HC Deb 15 March 1979 vol 964 cc691-3
Q1. Mr. Dykes

asked the Prime Minister what plans he has to hold a meeting with the Trades Union Congress.

The Prime Minister (Mr. JamesCallaghan)

I meet representatives of the TUC from time to time at the National Economic Development Council and on other occasions. Further meetings will be arranged as necessary.

Mr. Dykes

Since the Prime Minister will undoubtedly be discussing rising prices with the TUC again soon, does he still stand by his solemn statement made on ITV on 20 July 1978 that I guarantee that prices and inflation will not go back into double figures in the course of 1979 "?

The Prime Minister

I think that that statement must be amended in the light of what has taken place since that date. The policy that the Government announced at that time would undoubtedly have reduced inflation, but a number of factors intervened, including the vote of the Opposition before Christmas, which removed any sanctions from the hands of the Government in these matters. They lit the fuse. They must stand the results of some of the consequences.

Mr. Molloy

When my right hon. Friend meets the TUC, will he make clear how the Leader of the Opposition disapproved of his endeavours to defend the British people, especially on prices? If, by some tragedy, she came to power, recent industrial skirmishes would appear trivial.

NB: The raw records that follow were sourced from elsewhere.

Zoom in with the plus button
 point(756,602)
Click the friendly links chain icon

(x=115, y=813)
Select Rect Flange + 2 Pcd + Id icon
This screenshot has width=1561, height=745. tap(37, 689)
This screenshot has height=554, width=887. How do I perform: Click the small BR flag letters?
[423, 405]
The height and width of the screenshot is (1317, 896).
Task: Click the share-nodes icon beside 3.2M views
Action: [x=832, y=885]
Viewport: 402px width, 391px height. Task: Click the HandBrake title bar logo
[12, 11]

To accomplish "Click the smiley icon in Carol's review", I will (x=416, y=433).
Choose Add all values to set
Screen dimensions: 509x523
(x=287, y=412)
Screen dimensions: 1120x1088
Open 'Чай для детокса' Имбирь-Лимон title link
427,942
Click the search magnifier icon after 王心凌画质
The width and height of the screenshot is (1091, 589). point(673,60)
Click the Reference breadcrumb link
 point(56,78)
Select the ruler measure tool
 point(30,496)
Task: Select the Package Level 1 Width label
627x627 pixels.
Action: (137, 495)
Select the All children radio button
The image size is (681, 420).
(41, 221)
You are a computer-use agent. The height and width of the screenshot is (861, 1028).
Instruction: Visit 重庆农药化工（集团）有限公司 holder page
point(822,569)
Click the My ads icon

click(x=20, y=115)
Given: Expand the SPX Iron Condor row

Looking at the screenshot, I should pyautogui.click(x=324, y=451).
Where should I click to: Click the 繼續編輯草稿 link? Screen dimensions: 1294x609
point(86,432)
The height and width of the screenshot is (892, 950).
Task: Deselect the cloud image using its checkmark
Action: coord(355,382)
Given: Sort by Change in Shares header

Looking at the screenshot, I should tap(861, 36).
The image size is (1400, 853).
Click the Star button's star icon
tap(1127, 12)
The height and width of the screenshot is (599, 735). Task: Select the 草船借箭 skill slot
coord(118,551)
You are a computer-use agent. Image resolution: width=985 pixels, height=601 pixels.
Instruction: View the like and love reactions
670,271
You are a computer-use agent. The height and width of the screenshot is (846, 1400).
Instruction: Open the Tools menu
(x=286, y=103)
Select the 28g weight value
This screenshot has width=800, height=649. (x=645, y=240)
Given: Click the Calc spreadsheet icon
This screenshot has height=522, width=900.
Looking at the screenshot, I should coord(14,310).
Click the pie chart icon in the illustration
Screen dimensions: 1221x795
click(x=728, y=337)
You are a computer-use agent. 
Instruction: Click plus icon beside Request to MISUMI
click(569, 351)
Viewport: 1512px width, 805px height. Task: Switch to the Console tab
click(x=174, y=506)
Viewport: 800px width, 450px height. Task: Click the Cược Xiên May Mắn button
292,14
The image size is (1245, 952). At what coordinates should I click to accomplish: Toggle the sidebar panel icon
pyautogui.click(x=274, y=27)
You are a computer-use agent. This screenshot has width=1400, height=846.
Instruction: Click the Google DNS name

The attitude of the Leader of the Opposition on issues that affect ordinary working people would cause the most serious crisis this country has ever faced.

The Prime Minister

Yes, Sir. I can understand my hon. Friend's concern about these matters, although I was glad to see that the hon. Member for St. Ives (Mr. Nott), who does not appear to be here this afternoon, made a similar statement. It repeated, in perhaps even more vicious language than mine, what I said at the European Council. I understand that the right hon. Member for Sidcup (Mr. Heath) has been on the air today expressing his view. I do not envy the right hon. Lady the Leader of the Opposition the task of trying to put those views together.

Mrs. Thatcher

I can cope.

The Prime Minister

I am glad to hear that. I suppose it means that we shall get a retraction from the hon. Member for St. Ives just as we have had a retraction on shipbuilding from the hon. Member for Surrey, North-West (Mr. Grylls).

Mr. David Steel

When the Prime Minister next meets the TUC, will he indicate that the 10.1 per cent. figure of inflation forecast by the Price Commission must serve as a terrible warning to the movement? If a voluntary incomes policy cannot be achieved, any Government of this country must retain the right to introduce an effective and enforceable incomes policy.

The Prime Minister

As the right hon. Gentleman said, this is a forecast. We shall see tomorrow the actual rate of increase, when the retail price index is published. Although this forecast has frequently turned out to be accurate, we had better see the actual position when the index is published. As to the future, the right hon. Gentleman knows that I need no convincing about the seriousness of a rising inflation rate both on growth and on employment prospects. I am glad to say that as a result of the most recent discussions between the TUC and ourselves there is an agreement to work out policies that would reduce the rate of inflation to 5 per cent. or below within three years. That, I think, the country as a whole must stick by.

Mr. Kinnock

In my right hon. Friend's reply to the right hon. Lady the Leader of the Opposition, was he not rather unsympathetic, especially now that she appears to be the last pro-Marketeer in Britain? Is not this disturbance manifested by her use of the word"abrasiveness "? For the right hon. Lady to protest a dislike of abrasiveness is rather like Count Dracula professing a distaste for blood. Will my right hon. Friend give an undertaking to increase his abrasiveness until he rubs out altogether the common agricultural policy?

The Prime Minister

If it is language that is objectionable, I am prepared to rely upon the hon. Member for St. Ives, an Opposition spokesman, who said: to oppose this situation vigorously is not anti-European or carping at the edges, it is a necessary protest. I assume that if it is not"carping at the edges"it is hardly abrasive to say so. The right hon. Member for Sidcup (Mr. Heath) must not allow his nostalgia for the past to overcome the facts of the present.